RECORDS TO PROCESS section start

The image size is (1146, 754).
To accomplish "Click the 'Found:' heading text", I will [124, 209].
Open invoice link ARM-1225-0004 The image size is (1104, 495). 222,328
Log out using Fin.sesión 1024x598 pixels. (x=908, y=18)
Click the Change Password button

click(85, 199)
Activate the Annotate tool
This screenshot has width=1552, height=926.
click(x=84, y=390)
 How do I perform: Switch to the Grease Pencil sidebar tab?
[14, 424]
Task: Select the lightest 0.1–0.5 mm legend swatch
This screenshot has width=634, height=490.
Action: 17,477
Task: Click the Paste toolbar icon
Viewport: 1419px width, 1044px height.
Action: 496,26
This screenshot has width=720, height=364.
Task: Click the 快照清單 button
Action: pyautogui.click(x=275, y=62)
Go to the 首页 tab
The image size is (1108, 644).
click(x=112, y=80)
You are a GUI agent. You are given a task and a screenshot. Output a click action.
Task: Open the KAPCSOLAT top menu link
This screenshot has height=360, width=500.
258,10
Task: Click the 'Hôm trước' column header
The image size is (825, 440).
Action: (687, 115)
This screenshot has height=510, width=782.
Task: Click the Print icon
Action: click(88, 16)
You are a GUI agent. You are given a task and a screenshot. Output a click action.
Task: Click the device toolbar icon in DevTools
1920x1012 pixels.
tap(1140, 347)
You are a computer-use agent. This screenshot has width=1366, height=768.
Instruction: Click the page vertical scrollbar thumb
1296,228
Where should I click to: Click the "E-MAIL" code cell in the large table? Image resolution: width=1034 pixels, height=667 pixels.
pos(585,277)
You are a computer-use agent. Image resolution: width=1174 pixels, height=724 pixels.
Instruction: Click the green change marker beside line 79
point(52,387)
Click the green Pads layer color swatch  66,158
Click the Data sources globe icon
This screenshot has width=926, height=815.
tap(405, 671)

RECORDS TO PROCESS section end

* **YOUR GOAL**: Report back every line of the entries in which "toolbar" occurs.

* **YOUR SOLUTION**:
Task: Click the Paste toolbar icon
Task: Click the device toolbar icon in DevTools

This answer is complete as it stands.